Can you render the listing below as a JSON list of strings, one string per line and no blank lines, omitting the pictures?
── Material shown ──
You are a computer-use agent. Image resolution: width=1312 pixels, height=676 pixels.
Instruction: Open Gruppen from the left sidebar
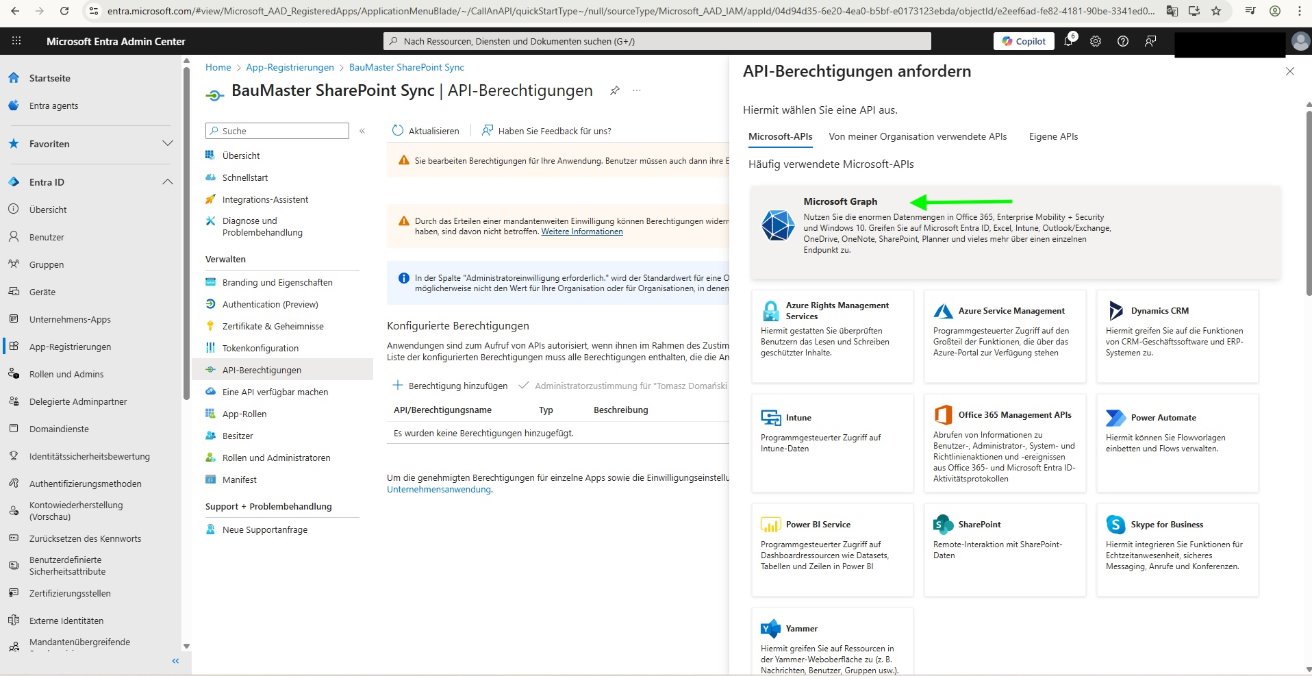45,264
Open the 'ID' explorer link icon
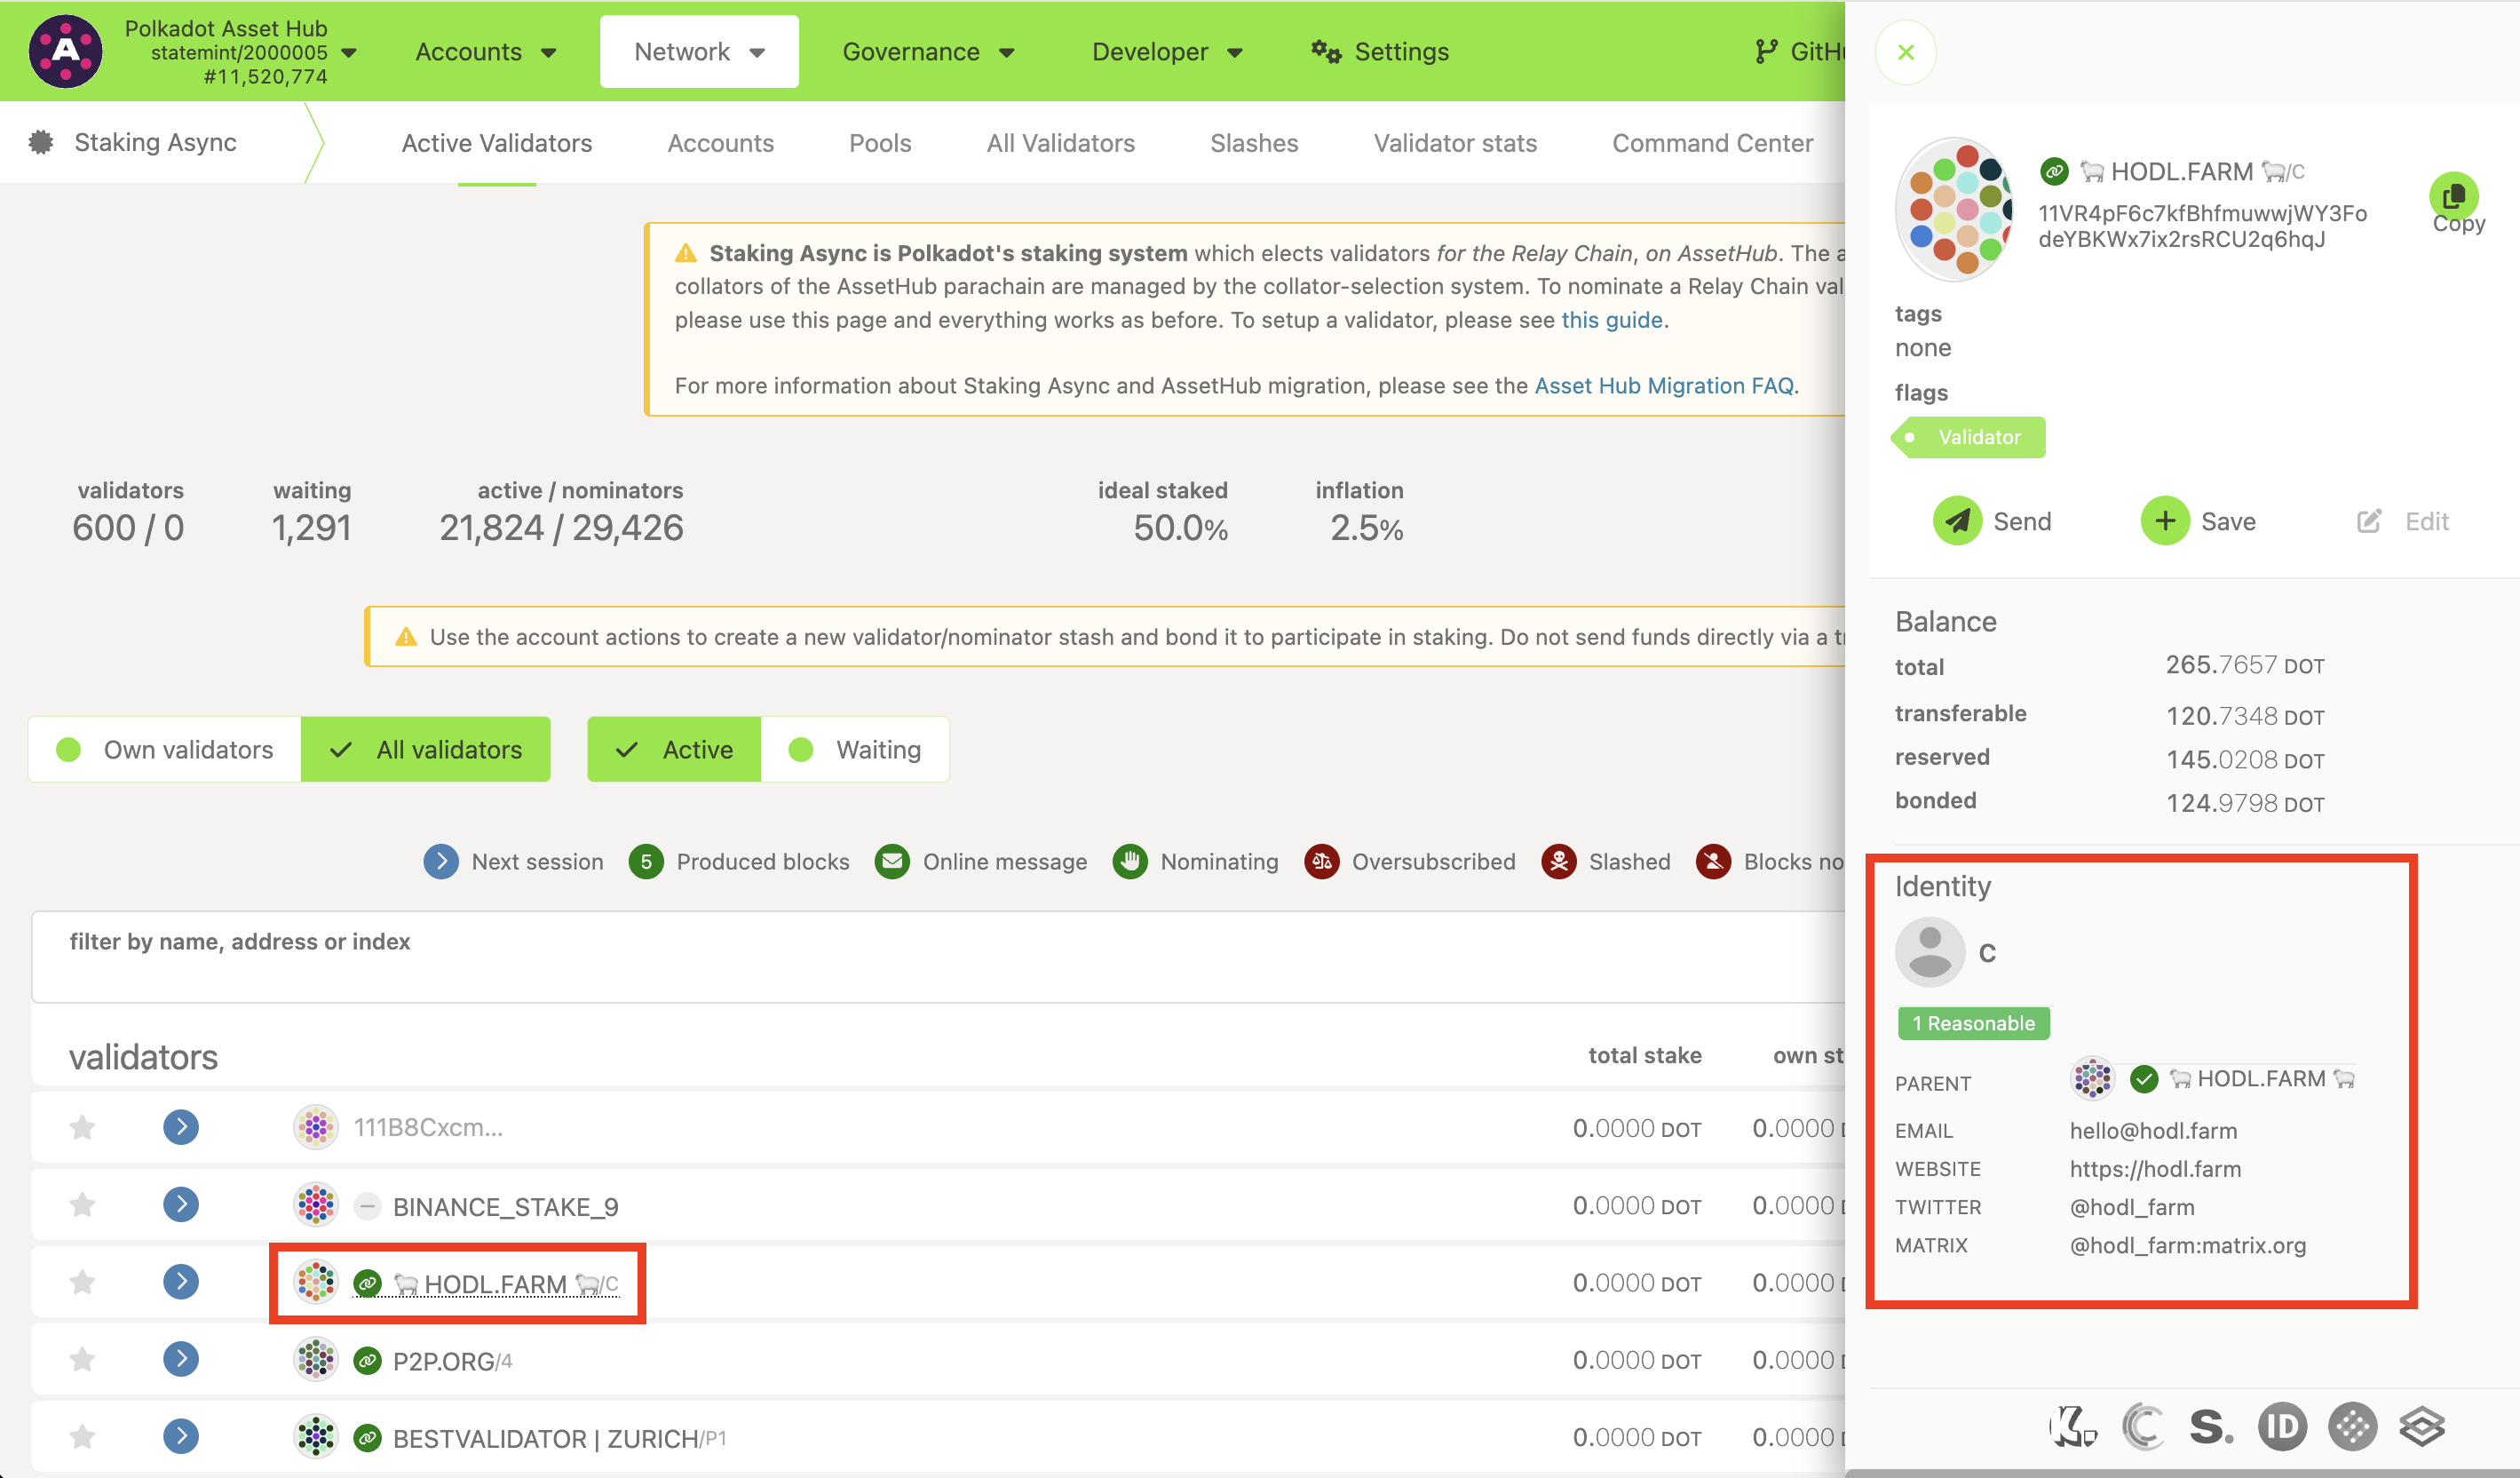The width and height of the screenshot is (2520, 1478). click(x=2281, y=1426)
───
> **Reply to the exercise**:
[
  "You are a computer-use agent. Image resolution: width=1312 pixels, height=676 pixels.",
  "Instruction: Open Gruppen from the left sidebar",
  "45,264",
  "Open the 'ID' explorer link icon",
  "The width and height of the screenshot is (2520, 1478). click(x=2281, y=1426)"
]